Duygular can sıkıcı bir engel değildir, evrimin bir hatası değildir. Her biri bir çeşit ihtiyacı ifade eder ve bizi harekete geçmeye teşvik eder. Örneğin, öfkenin işlevi, bizi hedefe giden engelleri aşmaya motive etmektir. Bu nedenle, duyguları görmezden gelmek ve onları reddetmek yerine, onları dinlemek gerekir.

Bu duygu bana ne anlatmaya çalışıyor? Belki işten memnun değilim ama ayrılmaktan o kadar korkuyorum ki bu düşünceye bile izin vermemeyi tercih ediyorum? Sonuç olarak, aileme karşı saldırganlık gösteriyorum.” Bu tür yansımalar iyi gelişmiş bir yansıma gerektirir - nedenlerin dibine kendi başınıza ulaşamazsanız, bir psikoloğun yardımına başvurabilirsiniz.

İkinci aşama eylemdir.

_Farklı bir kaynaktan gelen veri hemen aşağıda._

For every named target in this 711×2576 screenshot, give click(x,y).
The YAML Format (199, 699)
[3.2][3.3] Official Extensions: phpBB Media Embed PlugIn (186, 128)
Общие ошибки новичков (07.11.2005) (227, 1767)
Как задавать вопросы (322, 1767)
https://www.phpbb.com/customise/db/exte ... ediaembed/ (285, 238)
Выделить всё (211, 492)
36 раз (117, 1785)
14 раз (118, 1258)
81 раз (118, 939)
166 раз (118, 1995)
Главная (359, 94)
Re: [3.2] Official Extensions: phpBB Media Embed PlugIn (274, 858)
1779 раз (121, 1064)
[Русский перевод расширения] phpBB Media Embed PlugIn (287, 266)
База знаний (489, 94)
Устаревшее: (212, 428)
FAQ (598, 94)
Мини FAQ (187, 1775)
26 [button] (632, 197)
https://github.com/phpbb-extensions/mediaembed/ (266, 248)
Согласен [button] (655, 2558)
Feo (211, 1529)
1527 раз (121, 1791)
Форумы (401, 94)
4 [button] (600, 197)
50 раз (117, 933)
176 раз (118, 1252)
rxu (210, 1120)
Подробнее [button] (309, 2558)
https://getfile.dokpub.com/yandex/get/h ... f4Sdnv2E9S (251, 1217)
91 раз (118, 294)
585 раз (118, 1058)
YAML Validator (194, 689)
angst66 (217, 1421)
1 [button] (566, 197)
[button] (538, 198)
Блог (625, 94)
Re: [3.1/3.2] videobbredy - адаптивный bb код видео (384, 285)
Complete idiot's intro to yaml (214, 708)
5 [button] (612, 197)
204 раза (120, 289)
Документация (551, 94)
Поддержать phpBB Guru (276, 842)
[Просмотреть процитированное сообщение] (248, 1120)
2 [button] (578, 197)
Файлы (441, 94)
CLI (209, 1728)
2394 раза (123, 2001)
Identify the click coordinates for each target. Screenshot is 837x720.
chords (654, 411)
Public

Duygular bazı karşılanmamış ihtiyaçlara işaret ediyorsa, onları tatmin etmek için somut adımlar atmanız gerekecektir. Diğer her şey sadece geçici bir etkiye sahip olacaktır. Koşulları şimdi değiştirmek mümkün değilse, durumu farklı, daha az olumsuz bir yönden görmek için durumu kabul etmeye çalışmanız gerekir.

Duyguların yaşanması gerekir, ancak içinde boğulmanıza izin veremezsiniz. Bu, dengeye farkındalık yoluyla ulaşılan bir sanattır ve eğitilebilir.

Ana şey, kendinizden çok fazla talep etmemek.

Duyguları bilincin içeriklerinden biri olarak -düşünceler, duygular, fiziksel duyumlar olarak- algılamaya başladığınızda, kendinizi onlarla özdeşleştirmeyi bırakırsınız. Kendinizin ve duygularınızın aynı şey olmadığını anlayın.

Üzüntünüzü bastırmadan veya ondan kaçınmadan anlıyor ve kabul ediyorsunuz. Ondan kurtulmaya çalışmamak. Sadece duyguyu kendi haline bırak, çünkü bu senin kendi işini yaşamana ve yapmana engel değil. Bu durumda, senin üzerinde hiçbir kontrolü yok. Bu hüznün nereden geldiğini ve size ne anlatmaya çalıştığını tespit ederseniz, aklınızda kalması hiç mantıklı değil.

Duygular vücudumuzda fizyoloji ve psikolojinin eşiğinde bulunmaktadır. Bu nedenle, psikolojik mekanizmalara ek olarak - telaffuz ve "olmasına izin verme", duygular fiziksel düzeyde yaşanmalıdır. Bir film ya da hüzünlü bir şarkı için ağlayın. Zıpla, koş, spor yap. Nefes egzersizleri yapın. Ve tüm bunlar, her gün stres yanıtını tamamlamak için düzenli olarak.

Durumu stabilize etmek için uyku düzenini normalleştirmeniz, hayatınıza hareket ve sağlıklı beslenme eklemeniz gerekir. Masaj, aromaterapi, doğayla temas da yardımcı olabilir.

Titrek bir durumda, bu ipuçlarının çoğunu kendi başınıza takip etmek zordur. O zaman akrabalar ve psikologlar size yardımcı olacaktır. Ana şey, kendinizden çok fazla talep etmemek. Şu anda en iyi durumda olmadığınızı kabul etmeli ve bunu adım adım değiştirmeye çalışmalısınız.